The task:
Copy each line of the records that holds the string "Info".

── Working data ──

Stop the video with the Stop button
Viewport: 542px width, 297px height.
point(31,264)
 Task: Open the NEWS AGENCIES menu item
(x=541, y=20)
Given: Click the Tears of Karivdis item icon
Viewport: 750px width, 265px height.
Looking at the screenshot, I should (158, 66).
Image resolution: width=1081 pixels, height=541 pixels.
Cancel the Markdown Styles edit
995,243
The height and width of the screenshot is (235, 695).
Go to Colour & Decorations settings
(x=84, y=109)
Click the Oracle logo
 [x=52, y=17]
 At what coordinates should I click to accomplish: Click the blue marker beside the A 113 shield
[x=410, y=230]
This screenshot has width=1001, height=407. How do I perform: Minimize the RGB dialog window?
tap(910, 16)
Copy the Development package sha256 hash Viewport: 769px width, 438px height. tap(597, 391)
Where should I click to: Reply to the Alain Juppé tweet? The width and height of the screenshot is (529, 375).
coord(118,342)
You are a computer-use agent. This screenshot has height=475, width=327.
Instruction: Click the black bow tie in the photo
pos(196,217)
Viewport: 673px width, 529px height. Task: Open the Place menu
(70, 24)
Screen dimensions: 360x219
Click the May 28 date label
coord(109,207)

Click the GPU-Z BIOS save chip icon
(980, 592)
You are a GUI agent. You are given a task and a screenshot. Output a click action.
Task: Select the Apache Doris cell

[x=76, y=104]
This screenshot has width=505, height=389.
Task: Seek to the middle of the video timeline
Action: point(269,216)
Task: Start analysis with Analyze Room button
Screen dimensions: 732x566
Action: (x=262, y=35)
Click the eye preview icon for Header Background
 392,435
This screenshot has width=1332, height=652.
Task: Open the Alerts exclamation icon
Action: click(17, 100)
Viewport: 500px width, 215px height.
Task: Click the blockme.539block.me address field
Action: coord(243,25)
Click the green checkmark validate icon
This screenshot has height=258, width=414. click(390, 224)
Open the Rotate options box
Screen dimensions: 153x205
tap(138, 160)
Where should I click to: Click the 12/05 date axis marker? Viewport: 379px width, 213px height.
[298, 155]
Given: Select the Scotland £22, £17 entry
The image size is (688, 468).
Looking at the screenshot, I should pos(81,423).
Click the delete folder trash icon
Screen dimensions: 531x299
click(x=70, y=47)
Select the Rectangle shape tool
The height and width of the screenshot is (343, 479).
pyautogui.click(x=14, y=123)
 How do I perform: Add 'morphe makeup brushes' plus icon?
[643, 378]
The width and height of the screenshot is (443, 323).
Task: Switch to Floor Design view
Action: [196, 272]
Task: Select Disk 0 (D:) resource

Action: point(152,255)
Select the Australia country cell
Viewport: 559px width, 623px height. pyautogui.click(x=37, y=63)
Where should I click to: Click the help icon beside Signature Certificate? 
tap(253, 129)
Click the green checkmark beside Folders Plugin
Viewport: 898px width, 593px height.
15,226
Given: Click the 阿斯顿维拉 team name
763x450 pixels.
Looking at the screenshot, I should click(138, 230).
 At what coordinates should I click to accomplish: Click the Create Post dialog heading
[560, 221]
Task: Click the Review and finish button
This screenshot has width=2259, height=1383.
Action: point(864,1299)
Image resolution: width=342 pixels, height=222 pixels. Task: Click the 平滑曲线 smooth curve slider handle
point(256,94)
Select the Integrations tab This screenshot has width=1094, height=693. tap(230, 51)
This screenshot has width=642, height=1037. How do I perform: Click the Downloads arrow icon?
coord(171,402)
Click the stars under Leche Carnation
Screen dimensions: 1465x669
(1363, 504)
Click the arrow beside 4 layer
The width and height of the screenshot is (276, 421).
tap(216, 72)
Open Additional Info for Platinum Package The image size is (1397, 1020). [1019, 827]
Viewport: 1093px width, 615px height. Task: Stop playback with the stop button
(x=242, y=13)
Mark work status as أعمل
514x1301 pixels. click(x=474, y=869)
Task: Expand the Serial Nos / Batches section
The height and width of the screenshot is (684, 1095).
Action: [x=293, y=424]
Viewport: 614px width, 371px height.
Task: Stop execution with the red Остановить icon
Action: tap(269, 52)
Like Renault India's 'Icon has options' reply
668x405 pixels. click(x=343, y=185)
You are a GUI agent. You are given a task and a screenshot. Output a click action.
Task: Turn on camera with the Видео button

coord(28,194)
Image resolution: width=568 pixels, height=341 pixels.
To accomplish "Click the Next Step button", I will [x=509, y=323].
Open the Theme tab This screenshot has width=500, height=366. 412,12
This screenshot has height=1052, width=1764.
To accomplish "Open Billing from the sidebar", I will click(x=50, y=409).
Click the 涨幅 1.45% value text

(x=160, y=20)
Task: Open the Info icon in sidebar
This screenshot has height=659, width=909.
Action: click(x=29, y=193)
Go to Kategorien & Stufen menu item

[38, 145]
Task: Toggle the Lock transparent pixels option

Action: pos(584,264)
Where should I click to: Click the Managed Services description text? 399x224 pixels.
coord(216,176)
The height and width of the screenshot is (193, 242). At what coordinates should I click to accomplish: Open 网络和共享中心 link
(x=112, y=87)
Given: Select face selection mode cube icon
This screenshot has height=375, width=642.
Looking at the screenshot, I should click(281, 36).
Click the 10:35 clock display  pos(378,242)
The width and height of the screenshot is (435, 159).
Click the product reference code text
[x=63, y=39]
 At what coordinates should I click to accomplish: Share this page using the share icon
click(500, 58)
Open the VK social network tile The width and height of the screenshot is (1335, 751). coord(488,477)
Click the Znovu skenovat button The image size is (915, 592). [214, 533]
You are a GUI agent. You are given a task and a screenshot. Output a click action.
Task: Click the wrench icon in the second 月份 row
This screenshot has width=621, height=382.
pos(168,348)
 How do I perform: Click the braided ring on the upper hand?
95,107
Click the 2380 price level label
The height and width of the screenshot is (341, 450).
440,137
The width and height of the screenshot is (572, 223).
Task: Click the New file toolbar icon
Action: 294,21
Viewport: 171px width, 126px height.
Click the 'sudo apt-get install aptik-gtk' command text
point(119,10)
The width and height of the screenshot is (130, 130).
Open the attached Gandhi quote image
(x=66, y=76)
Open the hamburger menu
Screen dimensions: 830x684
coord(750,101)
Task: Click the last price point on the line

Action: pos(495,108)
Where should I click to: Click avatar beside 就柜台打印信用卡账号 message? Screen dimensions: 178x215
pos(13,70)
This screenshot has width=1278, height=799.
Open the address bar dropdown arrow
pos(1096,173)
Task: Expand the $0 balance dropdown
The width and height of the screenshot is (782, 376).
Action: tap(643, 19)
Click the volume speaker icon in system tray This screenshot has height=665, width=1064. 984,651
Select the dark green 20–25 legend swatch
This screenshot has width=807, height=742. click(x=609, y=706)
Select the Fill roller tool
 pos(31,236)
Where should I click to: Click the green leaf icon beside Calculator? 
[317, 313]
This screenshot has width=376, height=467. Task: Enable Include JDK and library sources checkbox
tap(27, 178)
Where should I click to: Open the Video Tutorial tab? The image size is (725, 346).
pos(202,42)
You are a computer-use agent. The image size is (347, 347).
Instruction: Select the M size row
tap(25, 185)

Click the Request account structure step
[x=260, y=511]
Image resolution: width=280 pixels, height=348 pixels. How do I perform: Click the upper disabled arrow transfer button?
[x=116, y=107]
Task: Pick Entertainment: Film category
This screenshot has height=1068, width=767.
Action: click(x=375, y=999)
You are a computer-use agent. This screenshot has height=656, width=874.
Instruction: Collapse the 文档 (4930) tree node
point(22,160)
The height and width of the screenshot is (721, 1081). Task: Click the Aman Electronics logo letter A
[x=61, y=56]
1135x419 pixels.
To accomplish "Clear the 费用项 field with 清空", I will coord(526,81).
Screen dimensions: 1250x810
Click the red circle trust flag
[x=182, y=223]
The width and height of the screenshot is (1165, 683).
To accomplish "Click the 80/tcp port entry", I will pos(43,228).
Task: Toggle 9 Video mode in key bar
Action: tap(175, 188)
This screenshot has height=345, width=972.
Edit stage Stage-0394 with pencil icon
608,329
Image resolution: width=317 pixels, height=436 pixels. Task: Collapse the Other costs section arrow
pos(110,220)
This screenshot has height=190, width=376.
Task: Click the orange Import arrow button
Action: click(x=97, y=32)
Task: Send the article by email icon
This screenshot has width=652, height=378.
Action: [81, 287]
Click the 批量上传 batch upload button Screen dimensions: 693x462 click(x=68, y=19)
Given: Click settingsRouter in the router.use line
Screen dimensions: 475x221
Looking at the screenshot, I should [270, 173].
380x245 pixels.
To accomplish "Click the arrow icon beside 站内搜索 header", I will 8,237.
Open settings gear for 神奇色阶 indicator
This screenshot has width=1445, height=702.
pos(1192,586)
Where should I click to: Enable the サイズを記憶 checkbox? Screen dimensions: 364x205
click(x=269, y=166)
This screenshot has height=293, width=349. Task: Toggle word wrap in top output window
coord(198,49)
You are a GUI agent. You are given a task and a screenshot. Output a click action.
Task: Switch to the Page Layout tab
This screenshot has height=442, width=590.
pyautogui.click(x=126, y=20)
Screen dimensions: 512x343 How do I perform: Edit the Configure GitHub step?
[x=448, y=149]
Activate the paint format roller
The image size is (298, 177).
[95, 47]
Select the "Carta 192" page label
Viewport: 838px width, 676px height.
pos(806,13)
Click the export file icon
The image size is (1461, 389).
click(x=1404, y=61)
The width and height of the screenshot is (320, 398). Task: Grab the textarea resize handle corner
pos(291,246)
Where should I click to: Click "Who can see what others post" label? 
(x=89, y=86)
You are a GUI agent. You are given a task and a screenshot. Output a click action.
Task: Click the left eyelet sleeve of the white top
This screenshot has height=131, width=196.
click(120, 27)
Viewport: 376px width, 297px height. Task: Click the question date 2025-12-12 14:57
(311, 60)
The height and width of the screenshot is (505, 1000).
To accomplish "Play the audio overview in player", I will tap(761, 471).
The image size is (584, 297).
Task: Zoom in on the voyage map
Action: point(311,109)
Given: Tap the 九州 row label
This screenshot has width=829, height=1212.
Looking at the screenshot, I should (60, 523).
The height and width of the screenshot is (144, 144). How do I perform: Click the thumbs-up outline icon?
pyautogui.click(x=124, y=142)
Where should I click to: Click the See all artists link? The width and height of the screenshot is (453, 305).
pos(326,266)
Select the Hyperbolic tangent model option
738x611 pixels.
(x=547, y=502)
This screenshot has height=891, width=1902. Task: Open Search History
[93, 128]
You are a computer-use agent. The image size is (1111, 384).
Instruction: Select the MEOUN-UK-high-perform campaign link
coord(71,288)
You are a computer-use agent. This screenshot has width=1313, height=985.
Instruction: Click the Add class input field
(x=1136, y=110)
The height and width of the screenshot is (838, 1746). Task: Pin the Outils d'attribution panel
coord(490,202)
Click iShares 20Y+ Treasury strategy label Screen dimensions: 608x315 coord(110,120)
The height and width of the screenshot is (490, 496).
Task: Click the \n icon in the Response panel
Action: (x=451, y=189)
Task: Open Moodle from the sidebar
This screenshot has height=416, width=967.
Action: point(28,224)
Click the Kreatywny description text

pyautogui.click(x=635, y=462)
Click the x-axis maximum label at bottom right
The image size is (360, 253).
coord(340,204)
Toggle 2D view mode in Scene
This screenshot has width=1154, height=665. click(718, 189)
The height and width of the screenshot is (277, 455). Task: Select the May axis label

───

Exercise answer:
Open Additional Info for Platinum Package The image size is (1397, 1020). [1019, 827]
Task: Open the Info icon in sidebar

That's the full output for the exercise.